Jalanhijrah.com– Teror bom di Surabaya dan sejumlah daerah lain pada 2018 silam, yang melibatkan keluarga inti dalam proses eksekusinya, patut dijadikan pelajaran berharga. Betapa tidak, kejadian yang menjelma magnet dunia internasional itu berupa bom bunuh diri yang dilakukan ayah dengan membawa serta anak dan istri.
Artinya, gairah terorisme bisa ditularkan oleh seorang teroris pada orang-orang dekat. Tidak hanya anak dan istri. Bisa pula pada saudara sekandung, kerabat, maupun kawan sebaya (Arini Indah Nihayaty, 2021, Melindungi Keluarga dari Ancaman Terorisme)
Pelibatan keluarga inti dalam aksi teror bukan barang baru. Sejumlah sumber menyebutkan, Kartosoewirjo, si penggagas Darul Islam atau Negara Islam Indonesia, membawa serta istri yang kemudian melahirkan dua belas anak, di mana tiga di antaranya dilahirkan saat melakukan gerilya di hutan belantara (Ade Firmansyah, 2011, SM Kartosuwiryo: Biografi Singkat 1907-1962).
Namun di era awal aksi teror berkembang di Indonesia, pelibatan keluarga hanya di “garis belakang”. Berbeda dengan di Surabaya pada 2018 itu. Perempuan dan anak-anak dipasang di garda depan untuk ikut jadi “pengantin”.
Teror yang dikaitkan dengan Jamaah Ansorut Daulah itu disebut-sebut berkiblat dengan Al Qaeda. Jamak dipahami, Al-Qaeda gemar melakukan rekrutmen pada perempuan untuk menjadi martir bunuh diri dengan iming-iming surga (Murad Batal Al-Shishani, 2010, Is the role of women in al-Qaeda increasing?).
Sebagai negara demokrasi yang memiliki penduduk mayoritas muslim, terorisme menjadi tantangan besar bagi Indonesia. Di satu sisi, embrio maupun jaringan grup-grup radikal masih terus tersisa meski tak henti diberantas. Di sisi lain, semua elemen mesti optimis jika kebangkitan Islam yang rahmatan lil ‘alamin justru dapat bersinar dari negeri ini.
Kuncinya, memberikan pemahaman secara berkelanjutan pada masyarakat tentang bahaya pikiran radikal yang penuh kebencian pada pihak lain. Tak lupa, deradikalisasi atau penetralan terhadap pemikiran orang-orang yang pernah menjadi teroris.
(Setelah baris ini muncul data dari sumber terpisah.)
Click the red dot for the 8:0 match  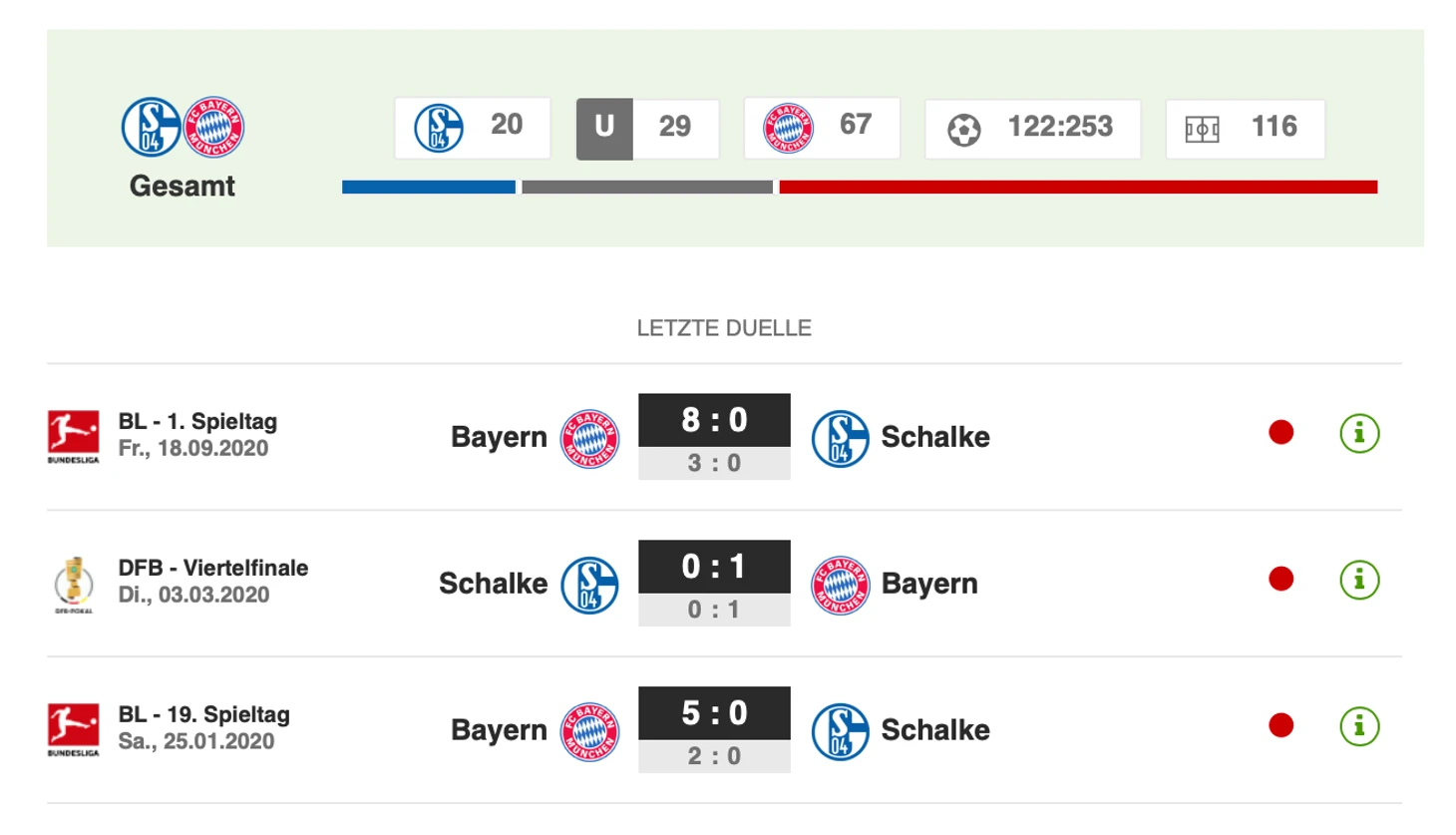[1280, 433]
Sehingga, mereka tidak lagi terbersit untuk meneror, syukur-syukur, malah mengajak orang lain untuk menjauhi aksi laknat berkedok agama tersebut.
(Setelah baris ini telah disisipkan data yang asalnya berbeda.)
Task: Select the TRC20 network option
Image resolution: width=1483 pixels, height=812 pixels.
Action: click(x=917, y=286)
Semua adalah tanggung jawab segenap elemen bangsa. Baik dari kalangan pemerintah, akademisi, ormas atau LSM, para pebisnis, dan pihak-pihak lainnya. Kenapa pebisnis harus turut serta? Karena jika negara ini tidak aman oleh imbas terorisme, sektor ekonomi dan bisnis pasti terguncang. Di mana kerugiannya bisa memukul ekonomi makro maupun mikro.
Lingkungan yang Baik
Paham radikal yang cederung pada aksi teror, tidak hanya bisa disebarkan melalui orang-orang terdekat. Lingkungan yang sarat nuansa pemahaman berisi hujatan dan hardikan pada pihak-pihak lain juga dapat menumbuhkembangkan bibit radikalisme.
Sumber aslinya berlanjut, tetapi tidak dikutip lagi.